12. Best Example of Gentrified Perfection: Wythe Street [sic] between Metropolitan and North 3rd. A block away from #11, and a good choice. But I would have gone with North 3rd between Wythe and Berry – a great mix of new buildings, converted lofts and strong local retail throughout (which the L tags as one of the 5 best blocks in Brooklyn to live on, so I guess we kind of agree on this one – but what’s up with the photo of Wythe?).
13. Best Block for Illustrating the Multiple Stages of Gentrification: South 2nd street between Wythe Avenue and Kent Avenue. A lot going on here, from Stage 1 through endgame (though the preschool dates to the pre-gentrification days of the neighborhood, and the “Soho-esque trattoria doubles as a job-training facility for local residents).

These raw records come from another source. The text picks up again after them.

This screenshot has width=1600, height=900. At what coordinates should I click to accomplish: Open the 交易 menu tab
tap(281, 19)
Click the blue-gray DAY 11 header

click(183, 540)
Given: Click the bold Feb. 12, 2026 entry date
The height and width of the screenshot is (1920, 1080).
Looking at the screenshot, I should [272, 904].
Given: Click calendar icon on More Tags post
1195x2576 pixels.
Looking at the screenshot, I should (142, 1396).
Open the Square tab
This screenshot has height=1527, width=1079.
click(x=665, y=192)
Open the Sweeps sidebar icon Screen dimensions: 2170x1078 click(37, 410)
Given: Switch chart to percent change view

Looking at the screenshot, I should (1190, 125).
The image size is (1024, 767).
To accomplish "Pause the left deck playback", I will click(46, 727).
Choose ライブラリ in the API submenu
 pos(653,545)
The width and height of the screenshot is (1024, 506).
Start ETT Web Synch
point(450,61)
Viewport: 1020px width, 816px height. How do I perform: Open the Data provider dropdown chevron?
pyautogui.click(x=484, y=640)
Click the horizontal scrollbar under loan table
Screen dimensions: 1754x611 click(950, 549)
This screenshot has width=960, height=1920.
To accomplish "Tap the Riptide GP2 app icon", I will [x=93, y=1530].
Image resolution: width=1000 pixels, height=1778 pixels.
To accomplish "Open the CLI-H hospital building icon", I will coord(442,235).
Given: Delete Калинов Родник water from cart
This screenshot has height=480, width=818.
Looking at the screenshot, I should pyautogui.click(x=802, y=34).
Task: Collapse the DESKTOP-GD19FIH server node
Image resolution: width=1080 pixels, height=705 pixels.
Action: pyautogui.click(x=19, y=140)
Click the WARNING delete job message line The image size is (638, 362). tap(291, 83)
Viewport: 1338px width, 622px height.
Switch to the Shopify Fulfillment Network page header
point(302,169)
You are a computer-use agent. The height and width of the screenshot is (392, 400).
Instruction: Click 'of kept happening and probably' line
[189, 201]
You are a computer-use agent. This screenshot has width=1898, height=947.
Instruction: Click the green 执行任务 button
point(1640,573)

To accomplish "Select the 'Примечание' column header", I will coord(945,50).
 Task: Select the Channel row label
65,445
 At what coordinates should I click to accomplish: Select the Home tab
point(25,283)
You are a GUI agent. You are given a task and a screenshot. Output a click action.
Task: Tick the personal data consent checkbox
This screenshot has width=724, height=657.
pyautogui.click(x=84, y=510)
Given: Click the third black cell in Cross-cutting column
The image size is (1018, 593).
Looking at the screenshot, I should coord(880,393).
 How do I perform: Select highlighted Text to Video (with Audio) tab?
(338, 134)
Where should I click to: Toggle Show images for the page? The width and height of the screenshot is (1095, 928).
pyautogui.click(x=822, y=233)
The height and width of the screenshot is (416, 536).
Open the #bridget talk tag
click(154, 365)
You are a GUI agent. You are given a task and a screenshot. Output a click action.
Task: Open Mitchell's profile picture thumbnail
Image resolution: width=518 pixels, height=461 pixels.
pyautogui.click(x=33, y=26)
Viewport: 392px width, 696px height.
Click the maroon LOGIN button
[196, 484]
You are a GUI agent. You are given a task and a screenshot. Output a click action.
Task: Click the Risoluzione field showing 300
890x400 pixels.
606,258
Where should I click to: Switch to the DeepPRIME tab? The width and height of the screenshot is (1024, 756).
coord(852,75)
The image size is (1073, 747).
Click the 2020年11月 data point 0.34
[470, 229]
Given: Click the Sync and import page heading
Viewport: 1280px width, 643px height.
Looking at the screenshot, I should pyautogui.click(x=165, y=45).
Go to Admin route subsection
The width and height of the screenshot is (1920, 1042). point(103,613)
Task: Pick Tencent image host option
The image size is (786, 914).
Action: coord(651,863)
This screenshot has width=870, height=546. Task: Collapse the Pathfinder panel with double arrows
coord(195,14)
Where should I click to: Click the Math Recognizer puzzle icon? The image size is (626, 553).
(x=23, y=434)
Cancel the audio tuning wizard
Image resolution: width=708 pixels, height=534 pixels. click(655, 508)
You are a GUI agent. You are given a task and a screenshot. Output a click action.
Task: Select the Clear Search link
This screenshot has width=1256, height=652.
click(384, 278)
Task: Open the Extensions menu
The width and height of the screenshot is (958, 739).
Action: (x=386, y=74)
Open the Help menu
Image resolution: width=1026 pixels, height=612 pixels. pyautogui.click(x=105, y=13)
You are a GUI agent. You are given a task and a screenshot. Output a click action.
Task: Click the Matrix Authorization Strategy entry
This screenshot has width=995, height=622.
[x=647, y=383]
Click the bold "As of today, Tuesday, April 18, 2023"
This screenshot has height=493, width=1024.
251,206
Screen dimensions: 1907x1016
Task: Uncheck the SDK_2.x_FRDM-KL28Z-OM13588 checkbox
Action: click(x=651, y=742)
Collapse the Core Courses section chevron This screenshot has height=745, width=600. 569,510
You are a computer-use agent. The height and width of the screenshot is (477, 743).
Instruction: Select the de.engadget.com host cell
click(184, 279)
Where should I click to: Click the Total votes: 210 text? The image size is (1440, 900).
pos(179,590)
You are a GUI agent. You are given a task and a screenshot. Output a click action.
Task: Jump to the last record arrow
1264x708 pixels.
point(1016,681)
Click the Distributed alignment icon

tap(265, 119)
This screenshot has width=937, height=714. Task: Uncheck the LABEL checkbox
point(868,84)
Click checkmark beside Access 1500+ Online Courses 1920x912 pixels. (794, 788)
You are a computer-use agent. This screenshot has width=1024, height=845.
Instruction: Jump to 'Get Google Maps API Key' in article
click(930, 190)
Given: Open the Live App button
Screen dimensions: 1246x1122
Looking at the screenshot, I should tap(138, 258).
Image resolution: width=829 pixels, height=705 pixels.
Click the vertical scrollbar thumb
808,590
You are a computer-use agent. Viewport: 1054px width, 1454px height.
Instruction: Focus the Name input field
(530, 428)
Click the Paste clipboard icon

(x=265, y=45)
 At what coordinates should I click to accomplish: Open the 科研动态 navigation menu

17. Best Block for Accidental Voyeurism: Grand Street between Driggs and Roebling. True. Excellent picture choice too (William H. Gayor’s ca. 1888 Tuttle Department Store, a cast-iron beauty that has absolutely nothing to do with the accidental voyeurism in question).
25. Greenest Block: Grand Street between Bedford and Driggs. Never thought of it that way, but I guess it works.
And my favorite of the 50:
1. Best Dead-End Block: Central Avenue between Cooper and Trinity Cemetery. Perfect.